When the two couples behind New Westminster’s annual Shakespeare production in Queen’s Park decided to launch their own theatre company eight years ago, it was more to satisfy their own theatre cravings than to get their infants and as-yet unborn children onto the stage.
Yet every year those kids and others in the company have taken up more and more space on the stage, sometimes even stealing the show.
Husband and wife duo Stephen Elcheshen and Kerri Norris met Nigel Brooke and Patricia Johnson-Brooke while working on a production at what was then the Burr Theatre.
The couples hit it off and wanted to do more work together, but the chances of all being cast together by another company were slim, and even if they managed it, there would be the kids – the Brookes had a baby and Kerri was expecting.
“The babysitting would have bankrupted us,” Elcheshen said.
So the foursome launched the Shadows and Dreams Theatre Company, which has put on free, family-friendly Shakepeare plays at the Queen’s Park bandshell as part of the New Westminster parks and recreation summer entertainment series for the last seven summers.
“The proviso was, anyone who wanted to get involved may end up holding a baby at some point,” Elcheshen said.
Rehearsals haven’t always been the quietest, but even that has had its benefits for the actors.
“The park itself is a very distracting sort of place to perform anyways because we’re performing right next to birthday parties and church groups and everyone else who has a meeting in the park,” Elecheshen said, “so, the rehearsal process, because the kids are there, it kind of gets people used to the kind of noise and distraction that’s going to be there during the show.”
It also prepares them for the occasional audience kid who decides to hop on stage and join the cast during a performance.
For Elecheshen’s own kids, meanwhile, being a part of the productions has been a birthright of sorts.
“Both my daughters were on stage in the womb,” he said with a laugh, “and right from being infants they were being passed around backstage to whoever was handy when mommy and daddy had to go on stage.”
As they’ve grown, all the Shadows and Dreams youngsters have taken on roles ranging from sheep to fairies.
This summer they will take to the stage in Love’s Labour’s Lost as pages in the King of Navarre’s court and handmaidens in the Princess of France’s retinue.

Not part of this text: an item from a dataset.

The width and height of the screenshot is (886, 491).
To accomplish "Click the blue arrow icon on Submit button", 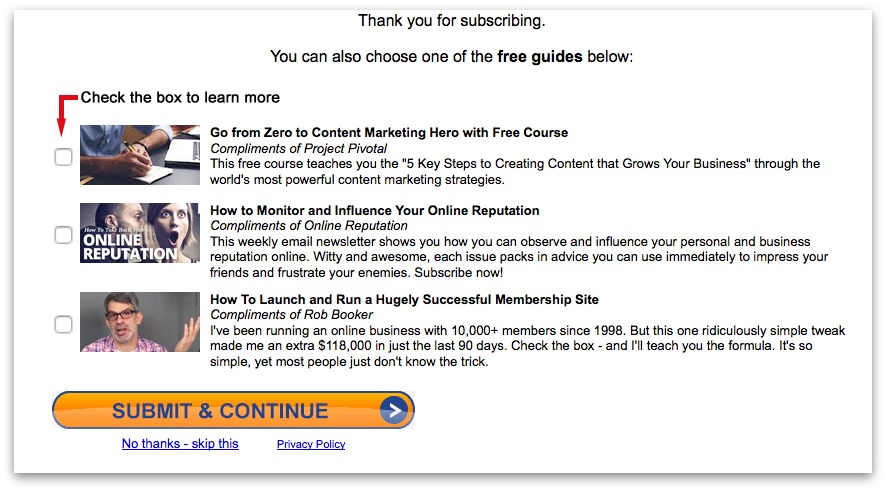I will pos(394,410).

Getting the kids involved has kept the summer Shakespeare shows family friendly on both sides of the fourth wall, and audiences can sense that, Elecheshen said.

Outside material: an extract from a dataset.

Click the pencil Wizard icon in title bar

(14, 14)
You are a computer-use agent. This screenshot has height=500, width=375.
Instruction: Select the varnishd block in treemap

But sometimes even that can come with its own challenges for adult cast members with a little more formal training under their belt.

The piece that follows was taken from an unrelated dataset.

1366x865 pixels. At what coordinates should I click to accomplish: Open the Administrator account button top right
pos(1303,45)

Elcheshen recalls one time when the kids – dressed as sheep during a scene in As You Like It – were rewarded with a standing ovation for frolicking across the stage.
“One of our actors was backstage, just kind holding his head, going, ‘15 years of acting training and six months crafting a role. I work on my backstory, my characterization, and they walk across the stage in fuzzy ears and go baaa and they get a standing ovation.’”
Love’s Labour’s Lost has 1950s flavour
New West Shakespeare lovers are in for a little doo-wop treat this summer as the Shadows and Dreams Theatre Company presents a ‘50s flavoured version of Love’s Labour’s Lost.
In their eighth annual summer production at the Queen’s Park bandshell as part of the New Westminster parks and recreation summer entertainment series, the company tells the tale of the King of Navarre and his buddies who, after a night of partying, pledge to fast, study and see no women for three years.
No sooner has the ink dried on the deal, however, than the comely Princess of France and her equally fetching ladies in waiting arrive on the scene.
Rationalization ensues.
Featuring ’50s costuming and doo-wop lip-syncing, this free, family-friendly production hits the bandshell at 2 p.m. July 20, 26, 27 and Aug. 2 and 3.